• **Task goal**
Repeat the whole listing exactly.

• **Source data**
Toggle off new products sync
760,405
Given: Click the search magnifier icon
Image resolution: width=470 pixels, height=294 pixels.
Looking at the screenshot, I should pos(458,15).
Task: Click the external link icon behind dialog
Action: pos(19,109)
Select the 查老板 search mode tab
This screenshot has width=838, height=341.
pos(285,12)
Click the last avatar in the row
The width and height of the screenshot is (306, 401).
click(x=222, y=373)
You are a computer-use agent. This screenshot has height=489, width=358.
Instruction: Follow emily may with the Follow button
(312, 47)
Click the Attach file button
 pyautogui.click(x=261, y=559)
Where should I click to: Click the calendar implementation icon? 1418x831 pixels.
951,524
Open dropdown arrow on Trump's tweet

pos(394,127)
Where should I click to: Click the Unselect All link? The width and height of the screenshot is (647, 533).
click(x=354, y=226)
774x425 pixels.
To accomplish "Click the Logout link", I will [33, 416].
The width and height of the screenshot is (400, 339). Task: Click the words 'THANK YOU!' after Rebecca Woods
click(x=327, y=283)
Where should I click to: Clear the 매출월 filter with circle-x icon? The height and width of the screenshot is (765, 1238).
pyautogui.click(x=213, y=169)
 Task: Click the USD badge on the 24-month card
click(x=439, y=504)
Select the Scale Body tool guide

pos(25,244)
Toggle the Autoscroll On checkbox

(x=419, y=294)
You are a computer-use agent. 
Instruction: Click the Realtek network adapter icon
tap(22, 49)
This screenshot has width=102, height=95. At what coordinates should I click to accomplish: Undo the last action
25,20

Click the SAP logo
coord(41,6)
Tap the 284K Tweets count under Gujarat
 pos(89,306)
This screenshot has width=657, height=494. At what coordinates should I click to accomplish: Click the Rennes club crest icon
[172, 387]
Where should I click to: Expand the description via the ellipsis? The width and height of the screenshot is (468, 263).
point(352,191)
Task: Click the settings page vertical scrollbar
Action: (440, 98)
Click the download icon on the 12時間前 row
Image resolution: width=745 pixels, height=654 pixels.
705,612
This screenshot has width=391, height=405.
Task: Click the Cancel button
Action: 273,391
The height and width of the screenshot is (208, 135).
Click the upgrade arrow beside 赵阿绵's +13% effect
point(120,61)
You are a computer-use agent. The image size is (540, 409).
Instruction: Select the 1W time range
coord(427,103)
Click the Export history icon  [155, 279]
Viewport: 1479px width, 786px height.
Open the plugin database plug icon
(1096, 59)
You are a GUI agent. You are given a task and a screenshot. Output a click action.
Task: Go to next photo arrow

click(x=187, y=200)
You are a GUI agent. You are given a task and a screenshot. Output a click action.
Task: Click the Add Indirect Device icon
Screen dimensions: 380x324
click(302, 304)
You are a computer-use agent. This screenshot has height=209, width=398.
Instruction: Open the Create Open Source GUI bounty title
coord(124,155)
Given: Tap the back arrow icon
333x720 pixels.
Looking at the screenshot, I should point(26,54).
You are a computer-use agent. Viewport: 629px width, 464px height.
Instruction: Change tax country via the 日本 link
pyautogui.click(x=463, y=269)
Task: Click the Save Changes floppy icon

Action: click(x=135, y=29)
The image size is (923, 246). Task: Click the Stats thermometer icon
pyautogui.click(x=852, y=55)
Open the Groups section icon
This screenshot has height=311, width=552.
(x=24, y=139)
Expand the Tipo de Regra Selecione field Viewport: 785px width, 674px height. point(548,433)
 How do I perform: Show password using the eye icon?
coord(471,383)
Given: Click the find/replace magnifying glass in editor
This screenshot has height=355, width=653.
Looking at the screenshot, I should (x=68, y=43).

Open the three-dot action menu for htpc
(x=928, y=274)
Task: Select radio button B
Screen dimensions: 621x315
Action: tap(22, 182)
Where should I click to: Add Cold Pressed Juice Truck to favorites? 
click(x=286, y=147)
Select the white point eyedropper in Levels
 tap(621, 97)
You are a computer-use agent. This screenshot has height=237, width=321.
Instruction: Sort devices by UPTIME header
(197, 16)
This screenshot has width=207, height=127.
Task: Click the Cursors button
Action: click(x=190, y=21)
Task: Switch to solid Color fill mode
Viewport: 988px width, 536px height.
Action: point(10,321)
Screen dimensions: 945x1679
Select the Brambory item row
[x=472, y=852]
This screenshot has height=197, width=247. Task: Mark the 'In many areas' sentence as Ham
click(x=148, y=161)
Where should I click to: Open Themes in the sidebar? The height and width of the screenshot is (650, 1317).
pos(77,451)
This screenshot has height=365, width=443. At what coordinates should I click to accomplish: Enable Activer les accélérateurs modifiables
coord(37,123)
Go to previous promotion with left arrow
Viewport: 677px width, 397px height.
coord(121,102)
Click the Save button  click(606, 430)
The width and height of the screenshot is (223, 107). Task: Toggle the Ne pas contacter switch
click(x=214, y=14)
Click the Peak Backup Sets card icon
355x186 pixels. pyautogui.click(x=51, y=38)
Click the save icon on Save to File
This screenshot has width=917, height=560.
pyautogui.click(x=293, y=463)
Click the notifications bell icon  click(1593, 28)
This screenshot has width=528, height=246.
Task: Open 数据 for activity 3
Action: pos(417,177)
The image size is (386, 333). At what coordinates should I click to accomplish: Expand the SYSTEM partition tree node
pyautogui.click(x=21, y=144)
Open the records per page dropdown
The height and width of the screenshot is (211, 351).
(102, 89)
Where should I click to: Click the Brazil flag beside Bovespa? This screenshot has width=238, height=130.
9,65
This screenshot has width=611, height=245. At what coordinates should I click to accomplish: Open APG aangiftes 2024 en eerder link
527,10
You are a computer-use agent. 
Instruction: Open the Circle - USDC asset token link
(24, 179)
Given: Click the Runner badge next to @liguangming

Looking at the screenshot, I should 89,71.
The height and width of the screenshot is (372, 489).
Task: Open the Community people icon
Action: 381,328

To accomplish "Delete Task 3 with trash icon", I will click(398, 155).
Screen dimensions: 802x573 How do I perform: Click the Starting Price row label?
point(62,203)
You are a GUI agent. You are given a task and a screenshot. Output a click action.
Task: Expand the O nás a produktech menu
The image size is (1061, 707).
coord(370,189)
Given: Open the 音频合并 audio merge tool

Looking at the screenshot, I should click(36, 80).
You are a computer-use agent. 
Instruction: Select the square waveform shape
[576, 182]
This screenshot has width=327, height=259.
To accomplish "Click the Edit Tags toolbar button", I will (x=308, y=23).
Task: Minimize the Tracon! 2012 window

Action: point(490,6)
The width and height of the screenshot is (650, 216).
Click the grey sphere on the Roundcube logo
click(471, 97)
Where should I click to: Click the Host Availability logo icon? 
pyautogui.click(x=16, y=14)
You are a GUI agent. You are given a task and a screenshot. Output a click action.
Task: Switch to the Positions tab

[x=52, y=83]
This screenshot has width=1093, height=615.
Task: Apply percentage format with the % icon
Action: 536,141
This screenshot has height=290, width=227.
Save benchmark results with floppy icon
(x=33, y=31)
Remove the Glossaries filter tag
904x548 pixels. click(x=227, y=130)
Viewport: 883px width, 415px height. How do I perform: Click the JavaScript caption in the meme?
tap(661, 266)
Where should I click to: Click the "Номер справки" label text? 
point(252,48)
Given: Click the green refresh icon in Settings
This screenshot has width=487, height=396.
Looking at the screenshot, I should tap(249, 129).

• **Answer below**
Toggle off new products sync
760,405
Given: Click the search magnifier icon
Image resolution: width=470 pixels, height=294 pixels.
Looking at the screenshot, I should pos(458,15).
Task: Click the external link icon behind dialog
Action: pos(19,109)
Select the 查老板 search mode tab
This screenshot has width=838, height=341.
pos(285,12)
Click the last avatar in the row
The width and height of the screenshot is (306, 401).
click(x=222, y=373)
You are a computer-use agent. This screenshot has height=489, width=358.
Instruction: Follow emily may with the Follow button
(312, 47)
Click the Attach file button
 pyautogui.click(x=261, y=559)
Where should I click to: Click the calendar implementation icon? 1418x831 pixels.
951,524
Open dropdown arrow on Trump's tweet

pos(394,127)
Where should I click to: Click the Unselect All link? The width and height of the screenshot is (647, 533).
click(x=354, y=226)
774x425 pixels.
To accomplish "Click the Logout link", I will [33, 416].
The width and height of the screenshot is (400, 339). Task: Click the words 'THANK YOU!' after Rebecca Woods
click(x=327, y=283)
Where should I click to: Clear the 매출월 filter with circle-x icon? The height and width of the screenshot is (765, 1238).
pyautogui.click(x=213, y=169)
 Task: Click the USD badge on the 24-month card
click(x=439, y=504)
Select the Scale Body tool guide

pos(25,244)
Toggle the Autoscroll On checkbox

(x=419, y=294)
You are a computer-use agent. 
Instruction: Click the Realtek network adapter icon
tap(22, 49)
This screenshot has width=102, height=95. At what coordinates should I click to accomplish: Undo the last action
25,20

Click the SAP logo
coord(41,6)
Tap the 284K Tweets count under Gujarat
 pos(89,306)
This screenshot has width=657, height=494. At what coordinates should I click to accomplish: Click the Rennes club crest icon
[172, 387]
Where should I click to: Expand the description via the ellipsis? The width and height of the screenshot is (468, 263).
point(352,191)
Task: Click the settings page vertical scrollbar
Action: (440, 98)
Click the download icon on the 12時間前 row
Image resolution: width=745 pixels, height=654 pixels.
705,612
This screenshot has width=391, height=405.
Task: Click the Cancel button
Action: 273,391
The height and width of the screenshot is (208, 135).
Click the upgrade arrow beside 赵阿绵's +13% effect
point(120,61)
You are a computer-use agent. The image size is (540, 409).
Instruction: Select the 1W time range
coord(427,103)
Click the Export history icon  [155, 279]
Viewport: 1479px width, 786px height.
Open the plugin database plug icon
(1096, 59)
You are a GUI agent. You are given a task and a screenshot. Output a click action.
Task: Go to next photo arrow

click(x=187, y=200)
You are a GUI agent. You are given a task and a screenshot. Output a click action.
Task: Click the Add Indirect Device icon
Screen dimensions: 380x324
click(302, 304)
You are a computer-use agent. This screenshot has height=209, width=398.
Instruction: Open the Create Open Source GUI bounty title
coord(124,155)
Given: Tap the back arrow icon
333x720 pixels.
Looking at the screenshot, I should point(26,54).
You are a computer-use agent. Viewport: 629px width, 464px height.
Instruction: Change tax country via the 日本 link
pyautogui.click(x=463, y=269)
Task: Click the Save Changes floppy icon

Action: click(x=135, y=29)
The image size is (923, 246). Task: Click the Stats thermometer icon
pyautogui.click(x=852, y=55)
Open the Groups section icon
This screenshot has height=311, width=552.
(x=24, y=139)
Expand the Tipo de Regra Selecione field Viewport: 785px width, 674px height. point(548,433)
 How do I perform: Show password using the eye icon?
coord(471,383)
Given: Click the find/replace magnifying glass in editor
This screenshot has height=355, width=653.
Looking at the screenshot, I should (x=68, y=43).

Open the three-dot action menu for htpc
(x=928, y=274)
Task: Select radio button B
Screen dimensions: 621x315
Action: tap(22, 182)
Where should I click to: Add Cold Pressed Juice Truck to favorites? 
click(x=286, y=147)
Select the white point eyedropper in Levels
 tap(621, 97)
You are a computer-use agent. This screenshot has height=237, width=321.
Instruction: Sort devices by UPTIME header
(197, 16)
This screenshot has width=207, height=127.
Task: Click the Cursors button
Action: click(x=190, y=21)
Task: Switch to solid Color fill mode
Viewport: 988px width, 536px height.
Action: point(10,321)
Screen dimensions: 945x1679
Select the Brambory item row
[x=472, y=852]
This screenshot has height=197, width=247. Task: Mark the 'In many areas' sentence as Ham
click(x=148, y=161)
Where should I click to: Open Themes in the sidebar? The height and width of the screenshot is (650, 1317).
pos(77,451)
This screenshot has height=365, width=443. At what coordinates should I click to accomplish: Enable Activer les accélérateurs modifiables
coord(37,123)
Go to previous promotion with left arrow
Viewport: 677px width, 397px height.
coord(121,102)
Click the Save button  click(606, 430)
The width and height of the screenshot is (223, 107). Task: Toggle the Ne pas contacter switch
click(x=214, y=14)
Click the Peak Backup Sets card icon
355x186 pixels. pyautogui.click(x=51, y=38)
Click the save icon on Save to File
This screenshot has width=917, height=560.
pyautogui.click(x=293, y=463)
Click the notifications bell icon  click(1593, 28)
This screenshot has width=528, height=246.
Task: Open 数据 for activity 3
Action: pos(417,177)
The image size is (386, 333). At what coordinates should I click to accomplish: Expand the SYSTEM partition tree node
pyautogui.click(x=21, y=144)
Open the records per page dropdown
The height and width of the screenshot is (211, 351).
(102, 89)
Where should I click to: Click the Brazil flag beside Bovespa? This screenshot has width=238, height=130.
9,65
This screenshot has width=611, height=245. At what coordinates should I click to accomplish: Open APG aangiftes 2024 en eerder link
527,10
You are a computer-use agent. 
Instruction: Open the Circle - USDC asset token link
(24, 179)
Given: Click the Runner badge next to @liguangming

Looking at the screenshot, I should 89,71.
The height and width of the screenshot is (372, 489).
Task: Open the Community people icon
Action: 381,328

To accomplish "Delete Task 3 with trash icon", I will click(398, 155).
Screen dimensions: 802x573 How do I perform: Click the Starting Price row label?
point(62,203)
You are a GUI agent. You are given a task and a screenshot. Output a click action.
Task: Expand the O nás a produktech menu
The image size is (1061, 707).
coord(370,189)
Given: Open the 音频合并 audio merge tool

Looking at the screenshot, I should click(36, 80).
You are a computer-use agent. 
Instruction: Select the square waveform shape
[576, 182]
This screenshot has width=327, height=259.
To accomplish "Click the Edit Tags toolbar button", I will (x=308, y=23).
Task: Minimize the Tracon! 2012 window

Action: point(490,6)
The width and height of the screenshot is (650, 216).
Click the grey sphere on the Roundcube logo
click(471, 97)
Where should I click to: Click the Host Availability logo icon? 
pyautogui.click(x=16, y=14)
You are a GUI agent. You are given a task and a screenshot. Output a click action.
Task: Switch to the Positions tab

[x=52, y=83]
This screenshot has width=1093, height=615.
Task: Apply percentage format with the % icon
Action: 536,141
This screenshot has height=290, width=227.
Save benchmark results with floppy icon
(x=33, y=31)
Remove the Glossaries filter tag
904x548 pixels. click(x=227, y=130)
Viewport: 883px width, 415px height. How do I perform: Click the JavaScript caption in the meme?
tap(661, 266)
Where should I click to: Click the "Номер справки" label text? 
point(252,48)
Given: Click the green refresh icon in Settings
This screenshot has width=487, height=396.
Looking at the screenshot, I should tap(249, 129).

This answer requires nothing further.